The owner of the home ended up sending in a crew to scrape the bears off the wall. There were so many they ended up filling a dumpster, though the renter was able to save some to bring with her to her new home.
And she’s hardly the only resident to really personalize her home over the years. One Boston-based realtor with Coldwell Banker found people in city apartments have an amazing ability to fill even the tiniest of spaces, including one client who was a hoarder.
“It was quite fun, because if you needed a toothbrush, they had it, and if you needed a spotted elephant statue, they had that too,” the realtor says. “They had dry cleaner bags, thousands of those, and fifty years of newspapers and those created the pathways from one room to another…Soda cans, cartons of cucumbers or something, those were all there. Anything you think you’d get rid of, that was in there. And that was in Beacon Hill.”
And working with a staging company doesn’t always guarantee success.
“I’ve had staging companies stage ripped and torn furniture in condos that I’ve sold,” says Katherine Kranenburg, an associate out of Gibson Sotheby’s International Realty’s office location in Wellesley. “I used this one stager for condos and the price was right. They’re used to getting in and out of small spaces. I got to the point where the relationship was built and I didn’t have to monitor them. I had a trust in them everything would be ok.”
Unfortunately, that trust was broken with one fateful condo: “When I came upstairs and opened the door, there were ripped (arms on the sofa). You can’t hide that with a pillow.”

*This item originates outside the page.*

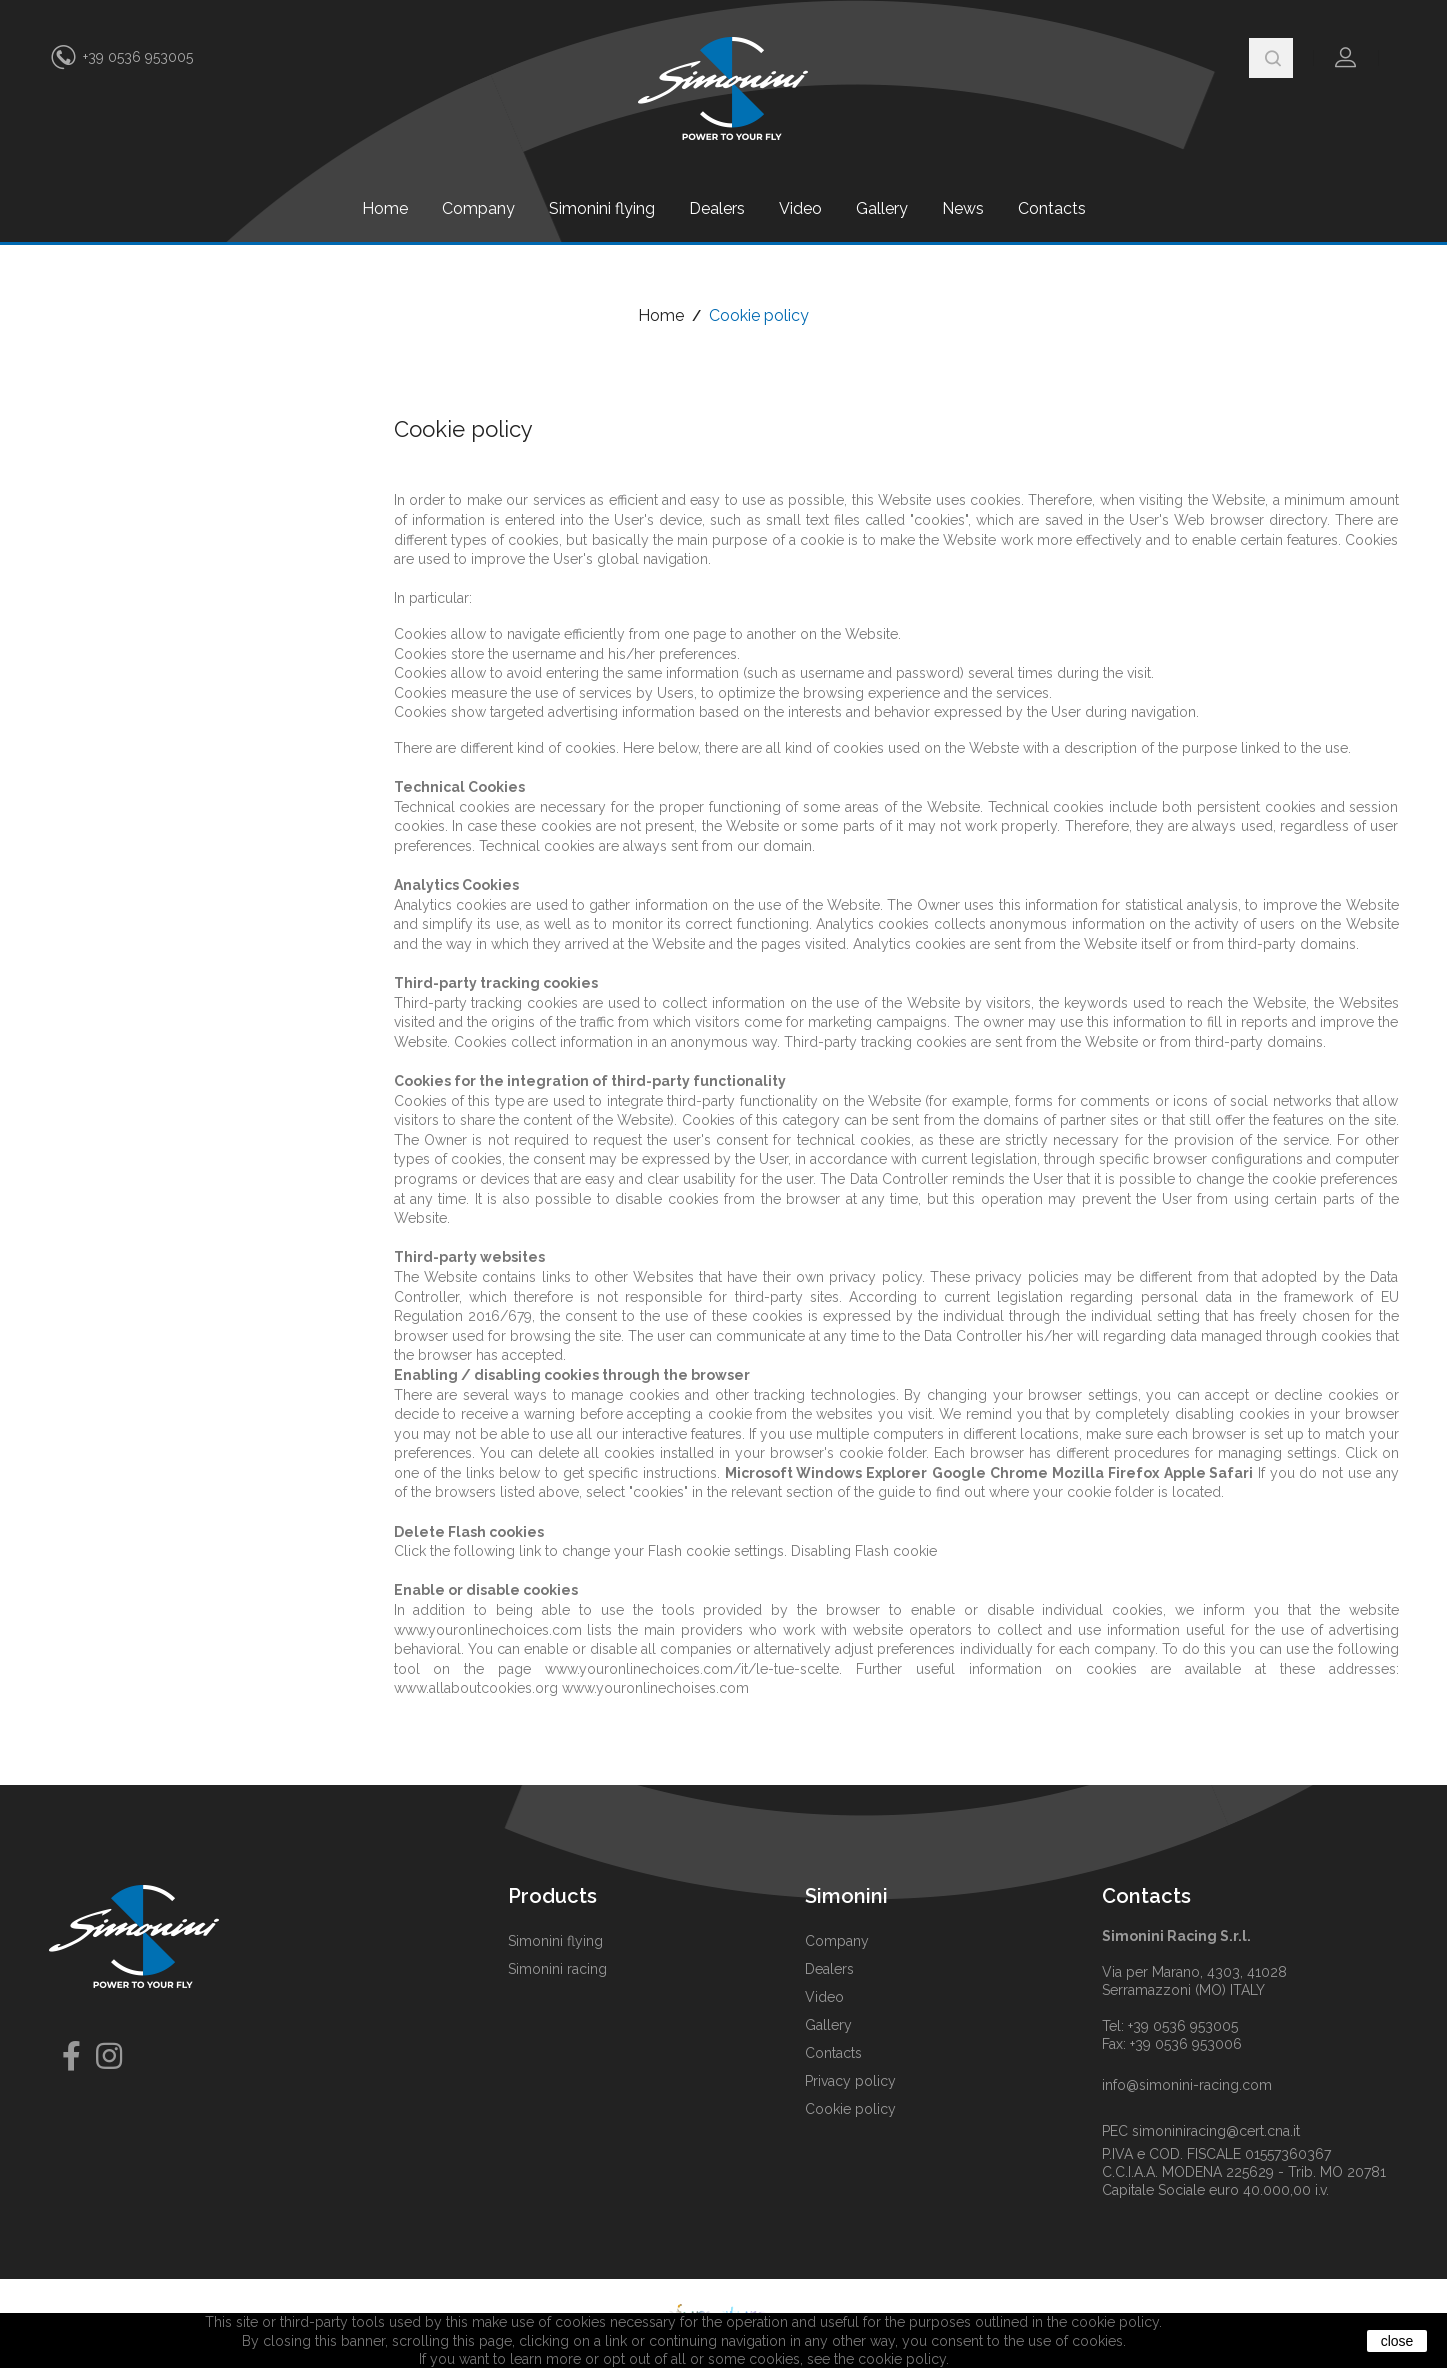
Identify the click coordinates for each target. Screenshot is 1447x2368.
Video (800, 208)
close (1397, 2341)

And of course, sometimes it’s the questionable interior design choices of a homeowner that realtors are left to contend with in their budding decorator’s wake. One Boston- based realtor says she encountered sellers whose more…personal hobbies…were evident in the design of the home, prompting an awkward conversation with a couple selling their home equipped with its own sex dungeon.
“The house was pristine, it was beautiful, and then you’d go downstairs,” she says. “I was working on a listing with an older agent, and we opened the door and she was horrified. There were swings and the walls were padded. They didn’t think it was a problem…it was really hard to convince them to take it down, but they did.”

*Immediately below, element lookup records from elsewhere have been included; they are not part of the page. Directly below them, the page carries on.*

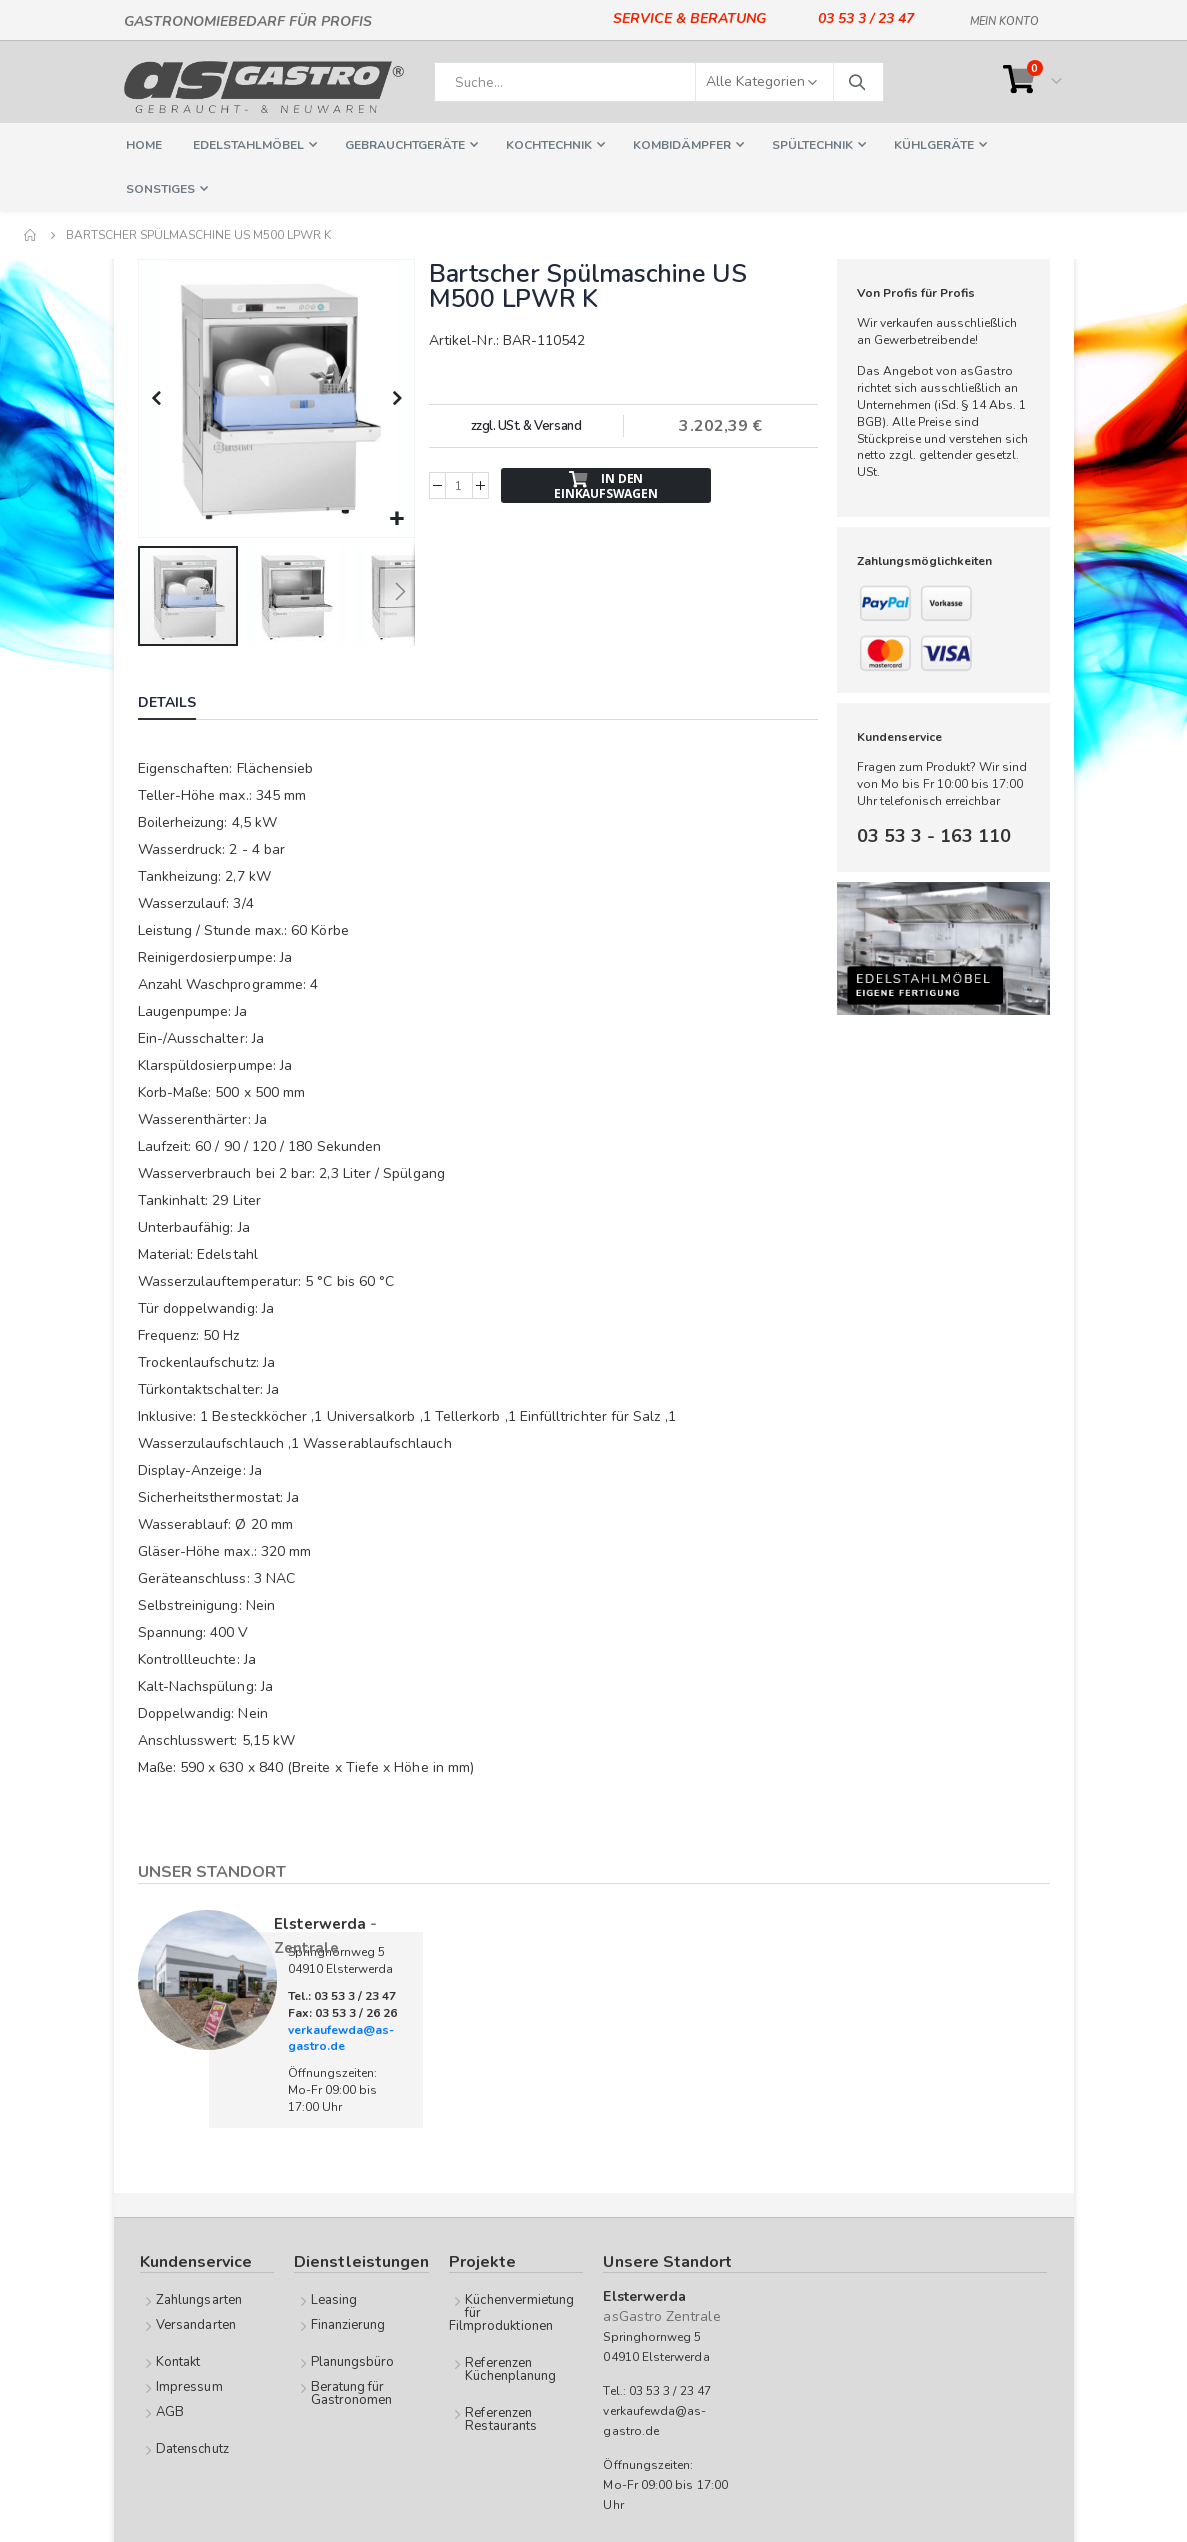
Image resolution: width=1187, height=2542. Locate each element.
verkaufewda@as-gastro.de (341, 2036)
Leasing (334, 2298)
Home (31, 235)
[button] (396, 517)
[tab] (182, 703)
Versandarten (196, 2323)
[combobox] (659, 82)
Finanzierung (348, 2323)
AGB (170, 2410)
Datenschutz (192, 2447)
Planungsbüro (353, 2360)
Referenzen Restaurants (501, 2417)
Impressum (189, 2385)
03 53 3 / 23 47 (866, 18)
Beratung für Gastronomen (352, 2391)
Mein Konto (1004, 18)
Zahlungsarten (199, 2298)
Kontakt (178, 2360)
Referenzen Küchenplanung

And padded walls are the least of it. Area realtors describe encountering wall shades ranging from tennis ball green to rooms each painted in a different Crayola color.

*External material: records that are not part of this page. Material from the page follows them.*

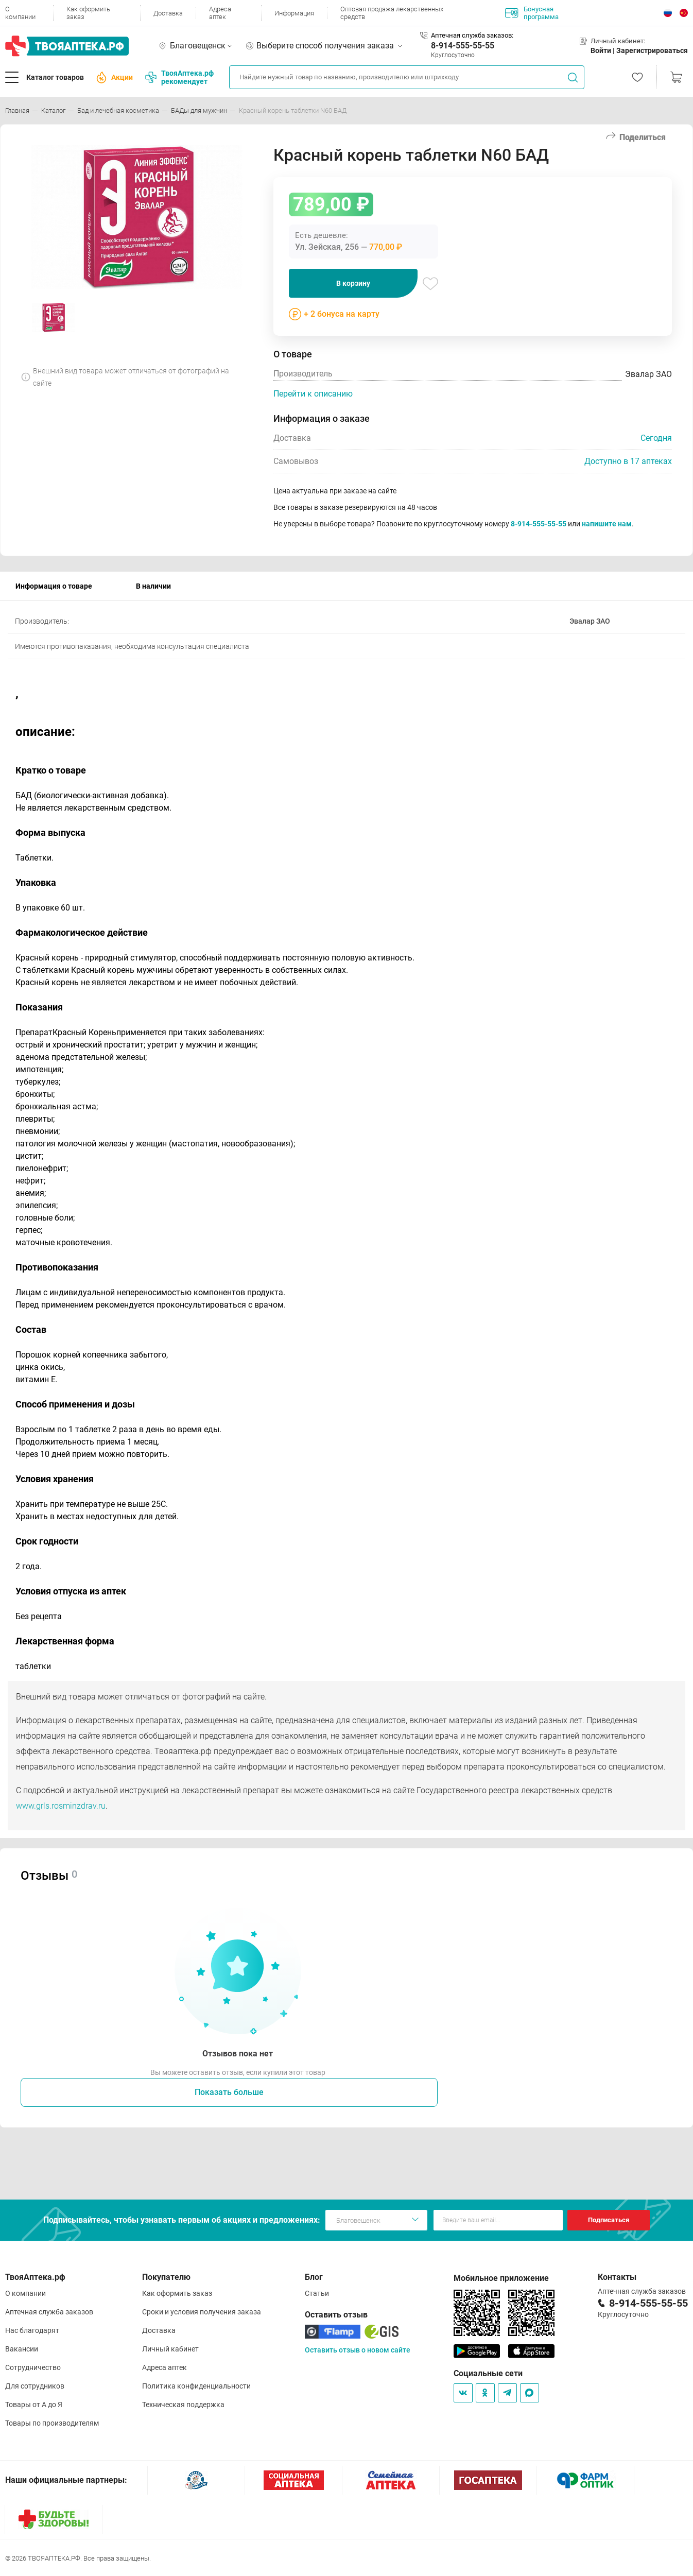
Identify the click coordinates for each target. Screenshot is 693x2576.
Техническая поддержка (183, 2404)
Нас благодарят (32, 2330)
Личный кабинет (170, 2349)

“I’ve had homes I’ve gone to that have had wallpaper on the ceilings as well,” says one Boston-based realtor. “Like fully boxed in with wallpaper everywhere. I had a property when I first started selling real estate that was painted all black. It was a one or two bedroom in the South End and it was all black with gold décor. It was a look, but what sellers need to understand is that sometimes there’s a look, but it’s too taste-specific….it was black ceilings, walls, everything. It was very ornate. In a way, it was a beautiful space, but it appeals to one person out of ten. We had the place painted neutrally.”
So just remember next time you’re looking to move: You might be saving your realtor a headache by hiding away your puppet collection and painting over your beloved neon pink bathroom. And if you’re looking at a listing and wowed by how well staged everything is? Remember that behind every lovely room is a realtor who may have had to pull some metaphorical teeth (or teddy bears) to get it there.